Source records:

_ _ _ _

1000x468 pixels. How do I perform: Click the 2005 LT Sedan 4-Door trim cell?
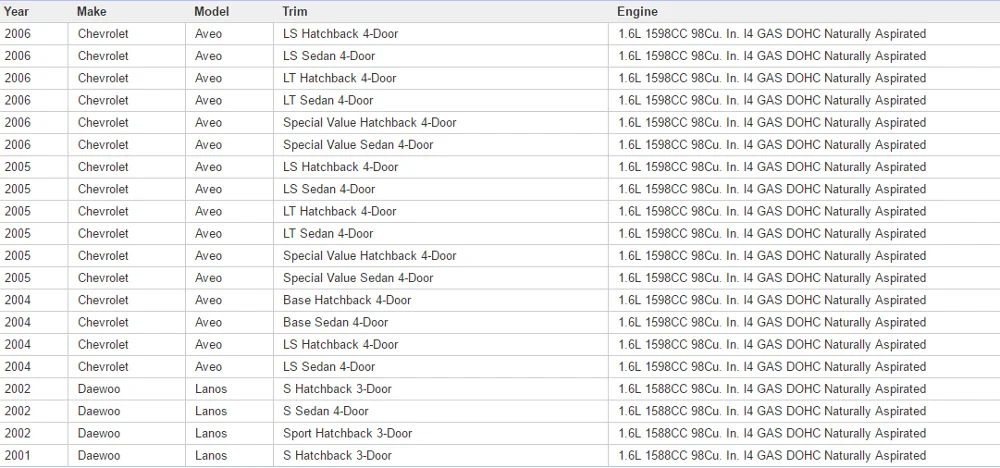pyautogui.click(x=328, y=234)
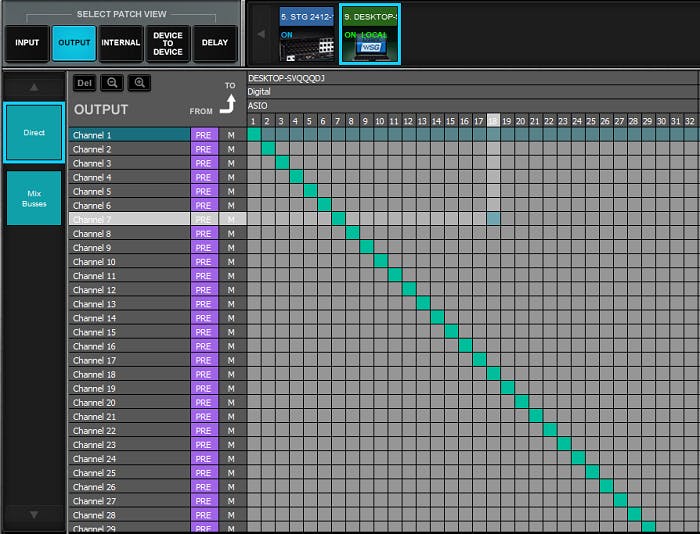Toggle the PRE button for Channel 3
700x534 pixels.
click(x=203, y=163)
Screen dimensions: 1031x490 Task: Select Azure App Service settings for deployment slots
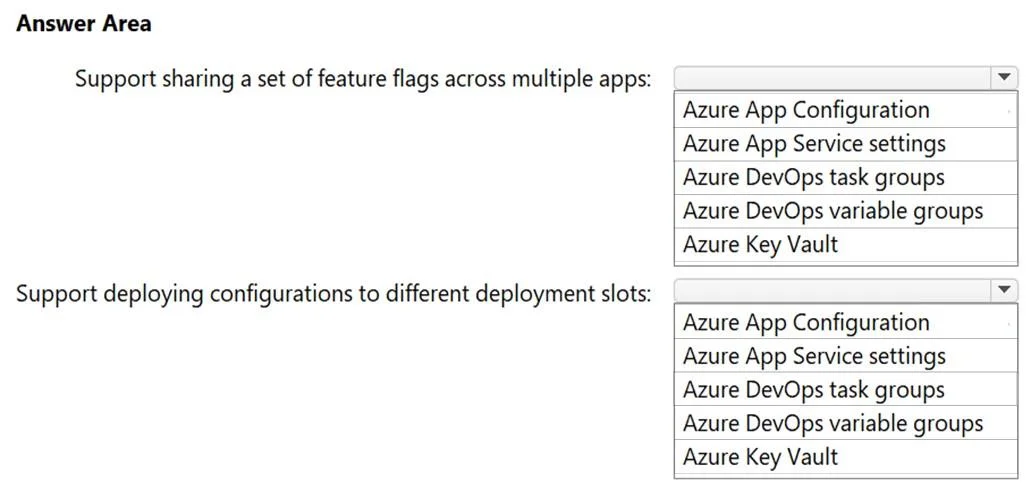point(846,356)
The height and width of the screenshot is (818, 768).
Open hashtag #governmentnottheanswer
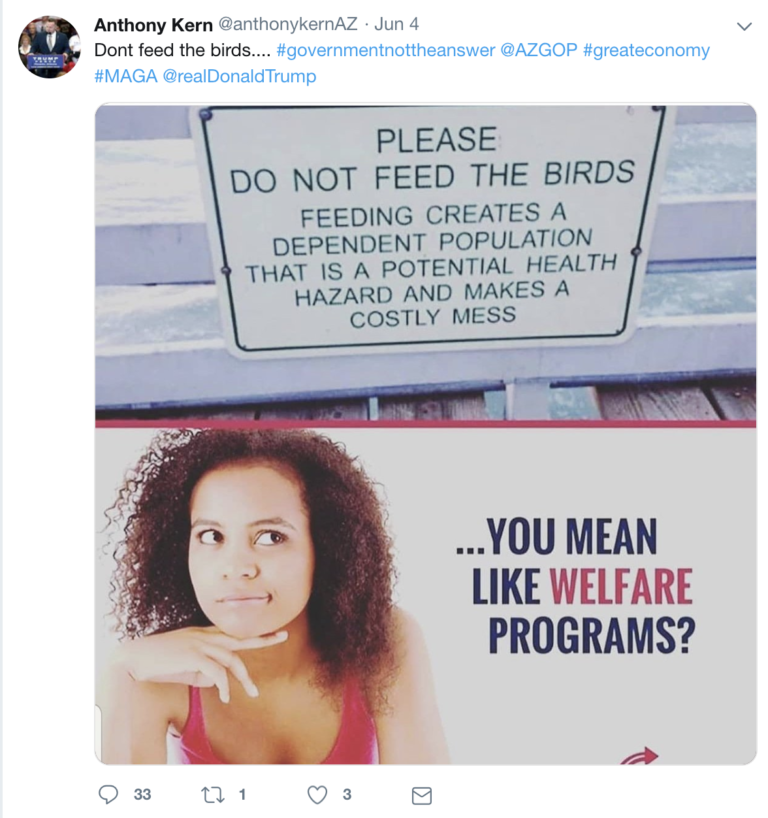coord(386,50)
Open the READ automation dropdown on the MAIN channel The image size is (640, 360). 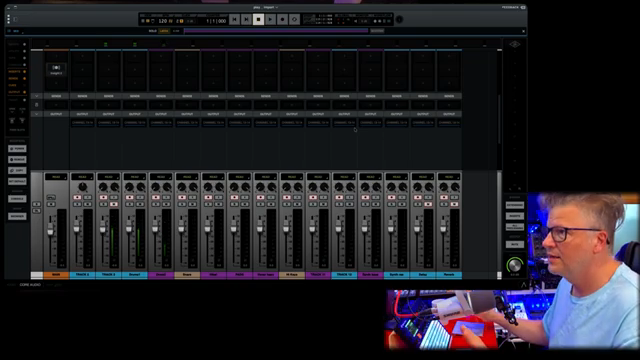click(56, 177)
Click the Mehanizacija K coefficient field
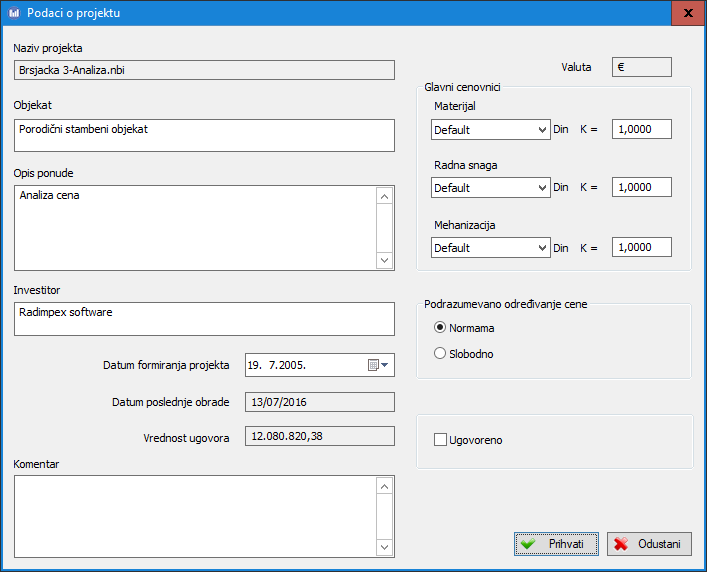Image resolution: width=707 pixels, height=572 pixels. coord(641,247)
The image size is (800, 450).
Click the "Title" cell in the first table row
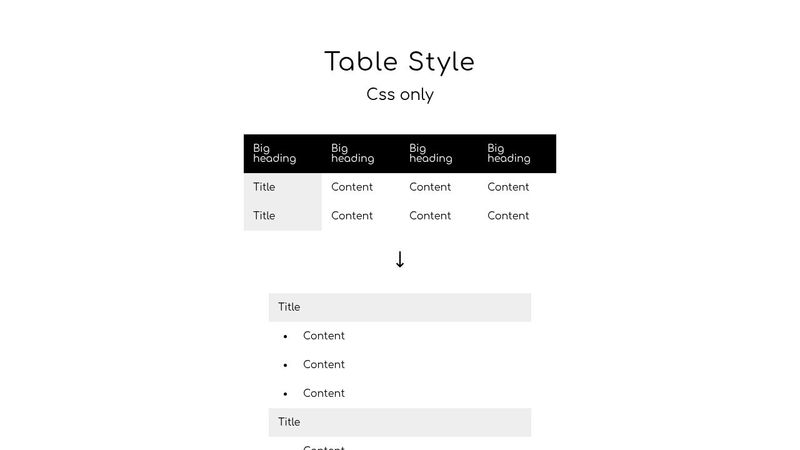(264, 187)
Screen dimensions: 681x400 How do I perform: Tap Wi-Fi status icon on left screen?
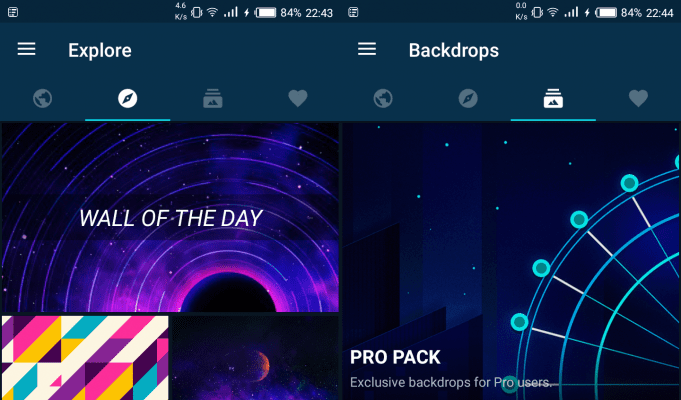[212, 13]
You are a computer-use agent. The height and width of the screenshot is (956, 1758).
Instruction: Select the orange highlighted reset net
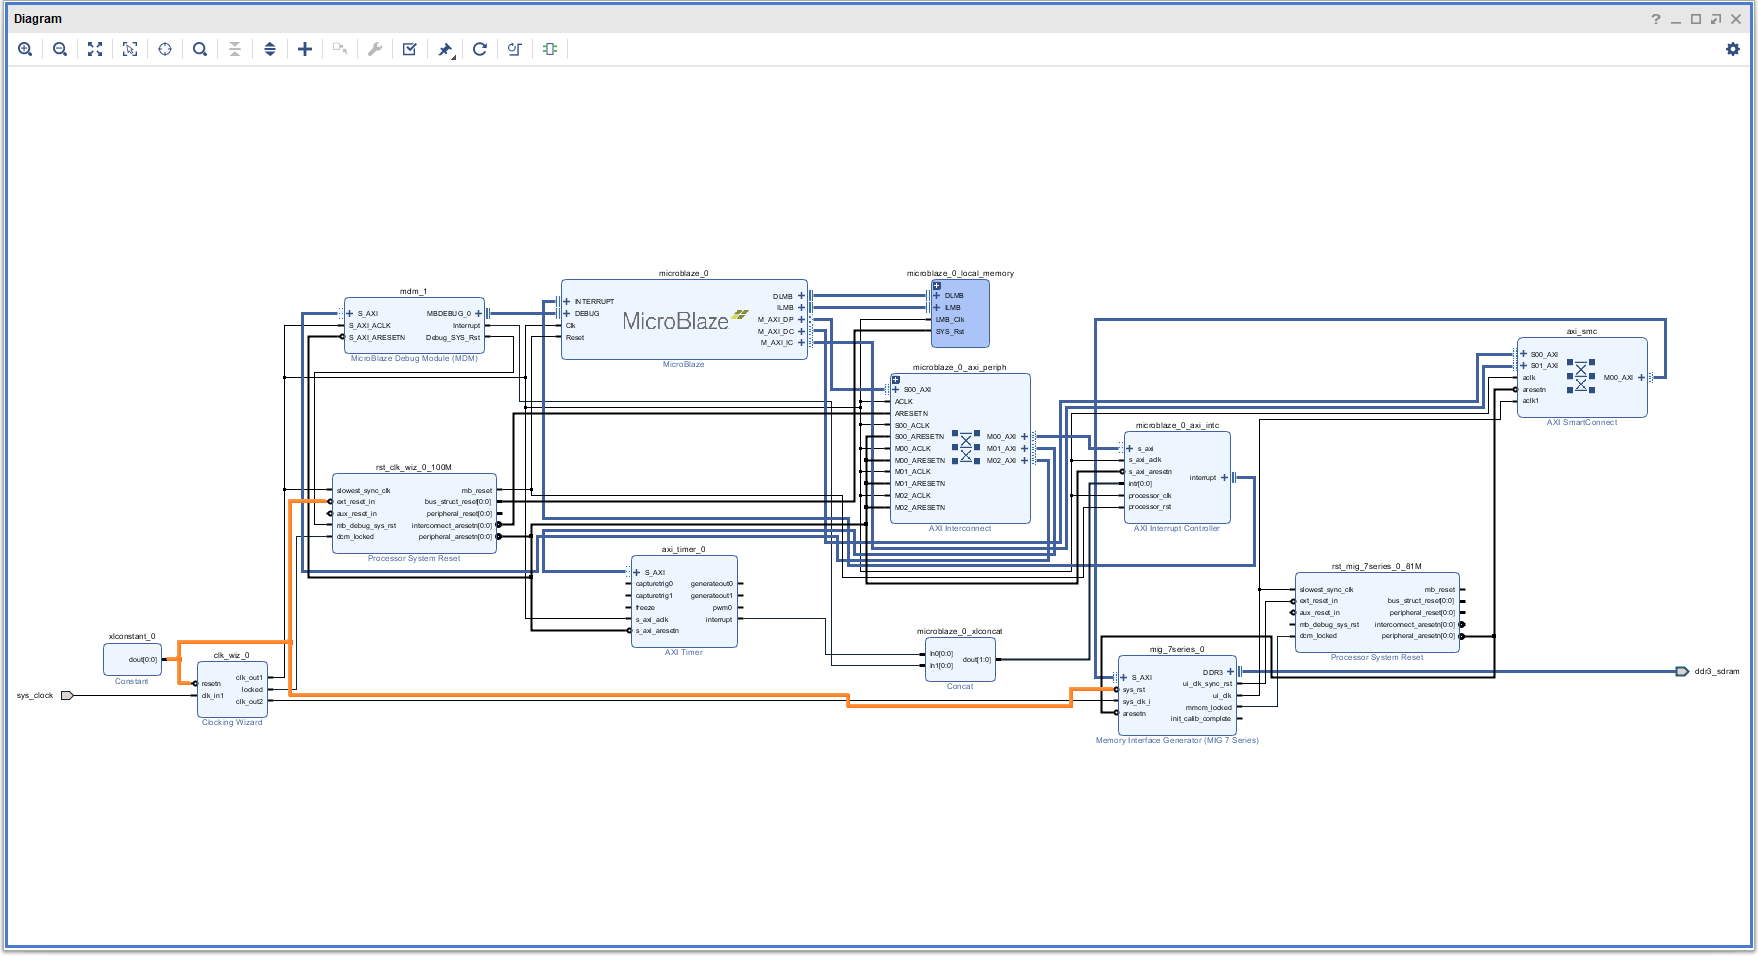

_ _ _ _

What the task requires: Each line in which the string "screenshot" is found must be copied from the data.

Result of the task:
The height and width of the screenshot is (818, 768).
You are a computer-use agent. The height and width of the screenshot is (956, 1758).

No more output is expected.